Dataset entries
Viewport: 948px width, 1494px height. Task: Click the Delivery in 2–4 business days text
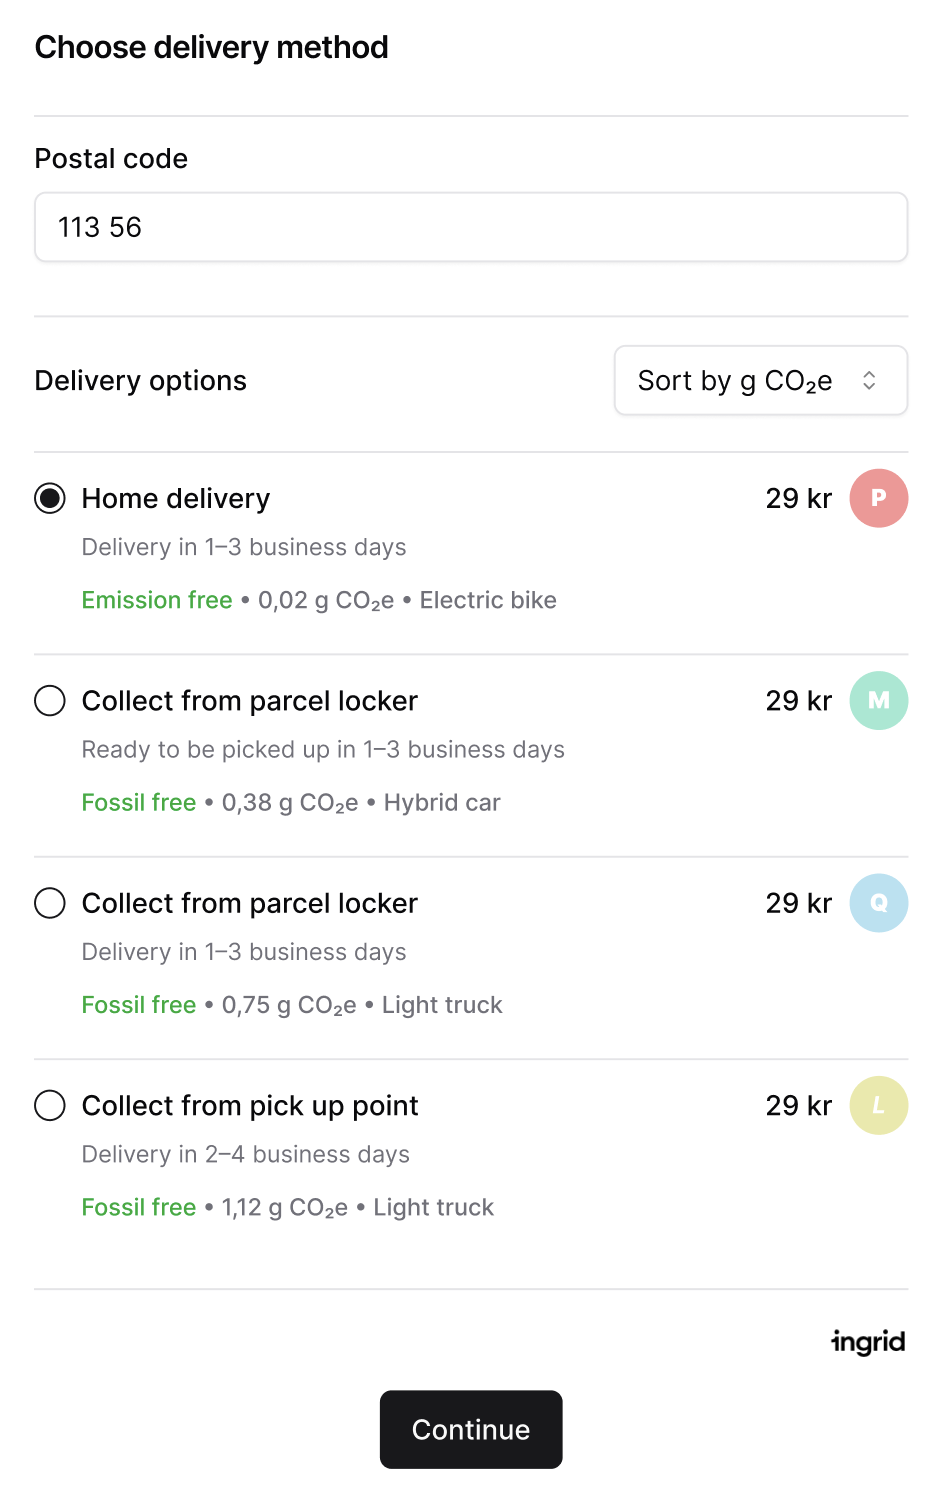tap(246, 1154)
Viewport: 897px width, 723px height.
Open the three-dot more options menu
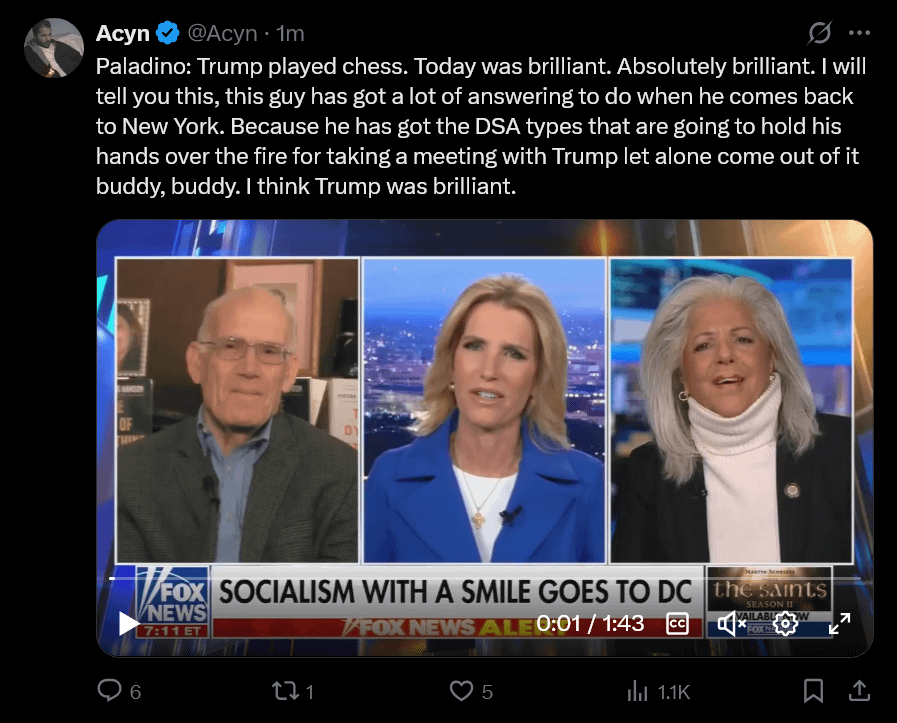pyautogui.click(x=859, y=33)
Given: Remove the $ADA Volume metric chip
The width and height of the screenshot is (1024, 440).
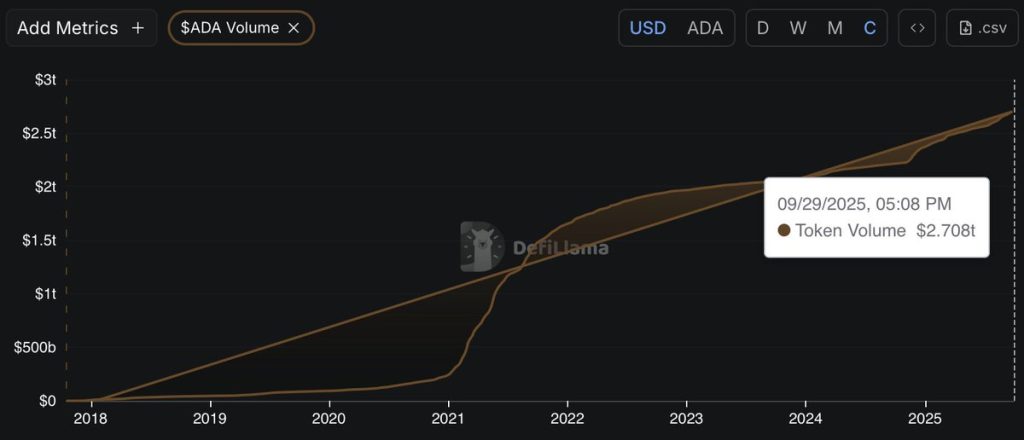Looking at the screenshot, I should click(294, 28).
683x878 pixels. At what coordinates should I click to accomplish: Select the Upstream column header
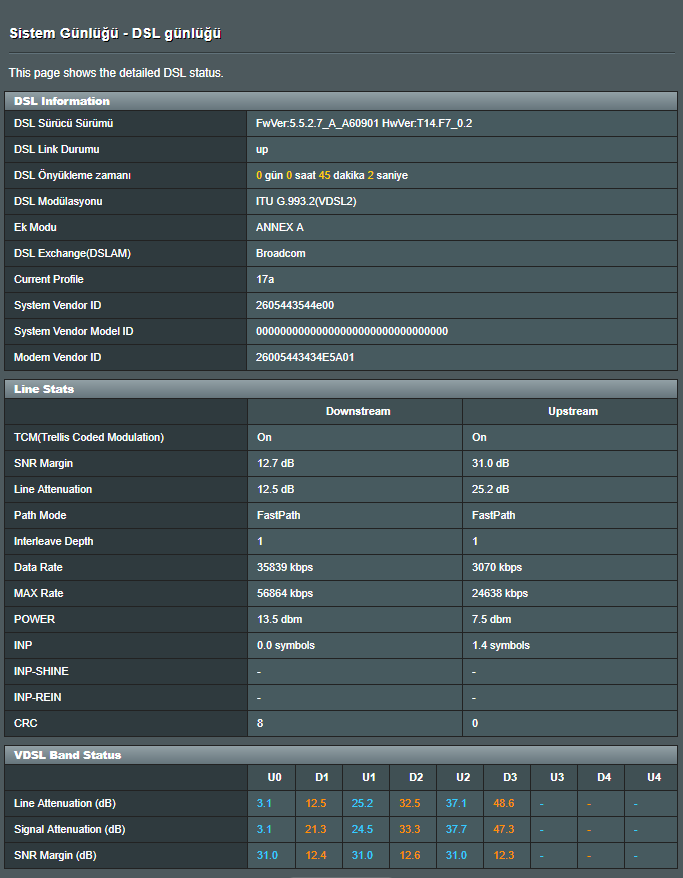click(573, 411)
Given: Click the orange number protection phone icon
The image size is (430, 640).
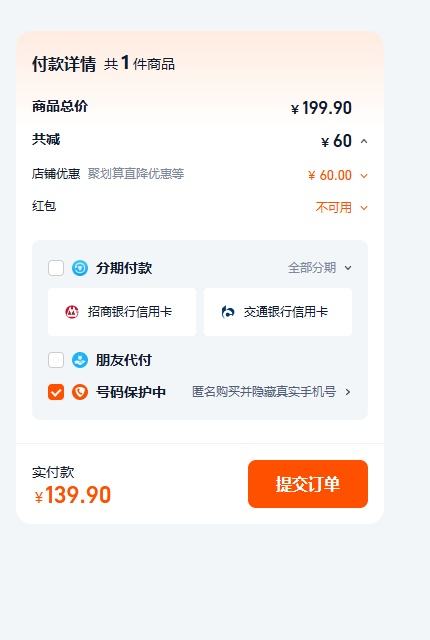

TASK TO COMPLETE.
From the data above, copy each line with the string "Given" in it.

TASK RESPONSE.
Given: Remove the $ADA Volume metric chip
Given: Click the orange number protection phone icon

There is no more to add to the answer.